A warehouse with a leaking roof. You hire people to hold buckets. The floor stays dry, the problem is "solved." The leaks slowly multiply as the business grows and at some point you just accept that this is part and parcel of success. Fast forward a few years and now you can deploy AI robots to hold the buckets, which means you need fewer people. Incredible. Why would you ever fix the roof?

The honest answer is that fixing the roof is harder, slower, and requires convincing people who aren't standing in the warehouse to care about a problem they can't see. That's the real challenge here. Not the technology, not the data, not even the reporting. It's the organisational will to treat support contact as a signal worth acting on rather than a cost to be managed.

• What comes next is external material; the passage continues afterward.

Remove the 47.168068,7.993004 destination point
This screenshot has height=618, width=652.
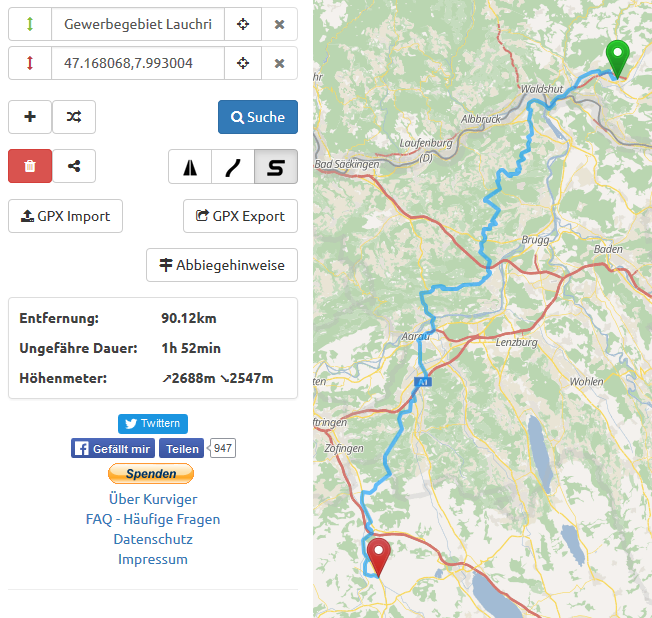point(279,63)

I'm obviously simplifying, and I have a lot of respect for the work support teams do when they're grinding through persistent, high-volume issues day after day. But it's a point worth making. Why do so many companies look at their contact volume and not see it as a signal? An opportunity to actually improve the thing that's causing the friction in the first place?

TLDR

  • AI deflection is useful, but it can quietly paper over the real problems driving contact
  • Most customers don't want to contact you. They just want the thing to work
  • The data you need to make the case already exists in your helpdesk
  • CS leaders need to connect contact volume to cost and story before walking into a cross-functional meeting
  • Success looks like a company that runs internal campaigns to fix the things support has been flagging for years

The band-aid problem

With AI improving as fast as it is, the temptation to reach for a deflection tool is completely understandable. It opens up a genuine self-service channel and it can take real pressure off your team. I'm not arguing against it.

But it can act as a band-aid to wider problems that deserve an actual fix. Those problems tend to look like gaps in the product that customers keep falling into, business process decisions that create unnecessary manual work, self-service that doesn't actually let people help themselves, or marketing that sets an expectation the product doesn't quite deliver on. None of that lives in the support queue. But it all shows up there, reliably, at volume.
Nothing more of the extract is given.